Su cine es esencialmente apolítico y, por ello, sus personajes están dotados de ese entrañable carisma y “buen rollo” que los hacen irresistibles para el público, tanto los protagonistas como sus antagonistas: pandilleros, ladrones, hombres metódicos que escriben sus rimas en lavanderías… todos están dotados de una inocente bondad que desconcierta y contradice el discurso clásico.

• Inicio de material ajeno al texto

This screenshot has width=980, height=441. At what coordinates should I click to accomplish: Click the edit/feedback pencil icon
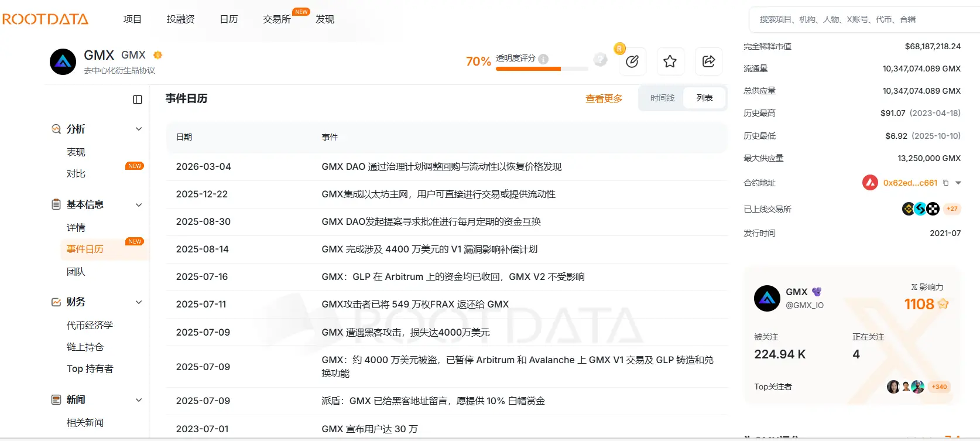click(632, 61)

“Paterson” (2016) es el nombre de un conductor de autobuses, también es el título de una novela de William Carlos Williams (¿o era Carlo Williams Carlos?), de una ruta de transporte, el nombre de esta misma película y, por encima de todo, el de una ciudad en Nueva Jersey, cuna de personajes tan ilustres como Ginsberg, Lou Costello o Huracán Carter. La vida en Paterson, según el realizador, está destinada a la conmemoración de sus ídolos y a la difusión de sus leyendas utilizando para ello la comicidad y el respeto.
 
 
 
Jarmusch no orienta su película en ningún caso al divertimento banal. En este sentido podemos recordar las palabras de Cassavetes «No hay nada que deteste más que la idea de que me entretengan». Paterson rechaza el sensacionalismo visual propio de los efectos especiales y la pirotecnia excesiva; no hay sexo ni sangre, con la inexorable falta de interés que esta decisión suscita en una sociedad tan arraigada al epicureísmo como la nuestra.

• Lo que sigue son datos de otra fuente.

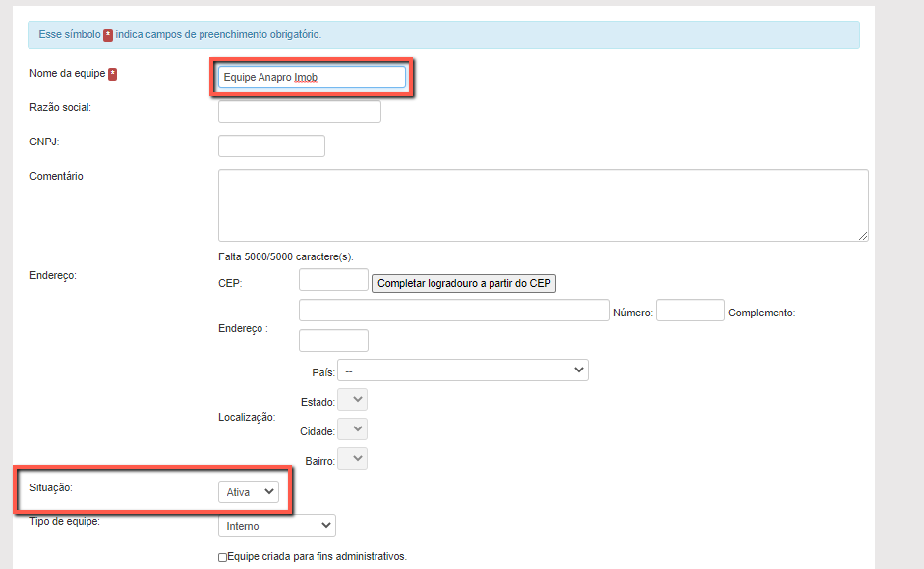
Task: Open the País dropdown
Action: click(x=462, y=370)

Obviamente sí apreciamos una construcción de los personajes totalmente diferente de la estándar. Frente al bueno-bueno o al malo-malo del cine convencional (con notables excepciones), el director elabora una tipología híbrida, ambigua, muy en la línea del jansenismo de Bresson, quien, como Jarmusch, se atrevía a mostrar la infamia de ambos lados del sujeto. La bondad total no existe para este cineasta, como tampoco la maldad extrema. Aquí aparece la figura del conductor de autobús en su confrontación con el sueño americano.

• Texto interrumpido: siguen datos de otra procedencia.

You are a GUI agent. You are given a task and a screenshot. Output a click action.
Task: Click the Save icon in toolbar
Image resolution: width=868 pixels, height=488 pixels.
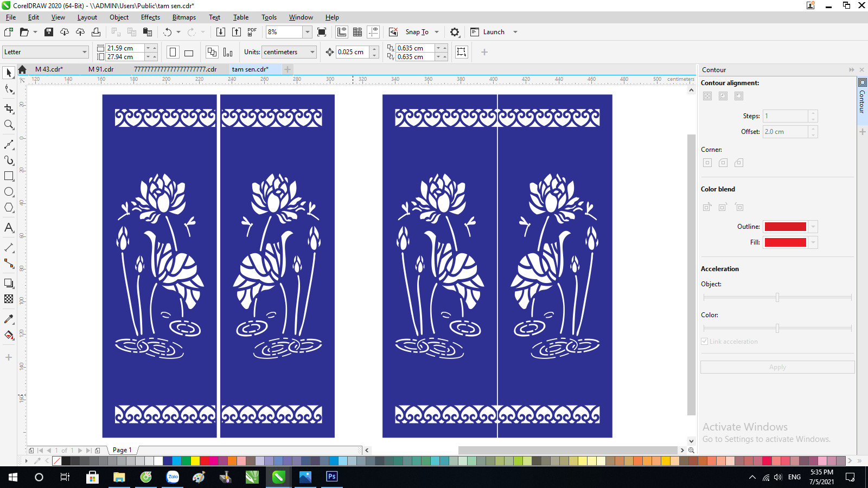(x=49, y=32)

Un sueño al que se rindió tiempo atrás por el pragmatismo indolente de una vida llena de vicisitudes y fluctuaciones. El director somete al héroe a una inquebrantable y placentera cotidianeidad evidenciada tanto en las acciones propias del sujeto en su día a día, como en la propia estructuración episódica y rutinaria que divide la película en función de los días de la semana. La pareja de actores compuesta por Adam Driver y Golshifteh Farahani nos atrapa en su espiral de monotonía y placidez de tal manera que disfrutaríamos viéndolos deleitarse en su insólita sencillez sin esperar nada más de este filme que, no obstante, se verá alterado por el efecto avalancha que sepulta toda esa rutina a consecuencia del más mínimo cambio.
 
 
 
 El dibujo de la sociedad propuesta por Jarmusch se enfrenta directamente a la visión hegemónica masculina que Hollywood tiene del hombre atractivo, dinámico y merecedor de las más altas conquistas en el ámbito social y sentimental. Sin embargo se niega a encasillarlos con el estigma de los marginales por el amor que siente hacia ellos y la creencia en una clase media —utópica—; personas que aún no han terminado de borrar el sentido literal de la pregunta «¿Cómo estás?7, y todavía tienen a bien ofrecer una respuesta sincera y no un simple intercambio de «bien, apártate de mi camino».
El realizador traslada esta ausencia de dinamismo en sus personajes a su propia narrativa, impregnando cada escena de una quietud romántica que se afianza en una sucesión de planos abiertos con bastante tendencia al estatismo de la cámara. Existe una cuarta dimensión de la que no nos han hablado mucho: para algunos supone encontrar un refugio en un cuaderno en el que jugar con las palabras y crear obras poéticas eternamente anónimas, para otros se trata de establecer una dicotomía vital en función de un monocromatismo existencial.
Para Jarmusch, esa indeterminada dimensión radica en las transiciones, los espacios que transcurren entre los diferentes capítulos de nuestras vidas y que muestran el vacío del tiempo, la banalidad y todos esos elementos no adscritos estrictamente a la diégesis, como un buzón de correos, una caja de cerillas, un perro humanizado y cabeza indiscutible de familia, un problema menos o una página en blanco que se presenta con el inmaculado albor de una nueva oportunidad.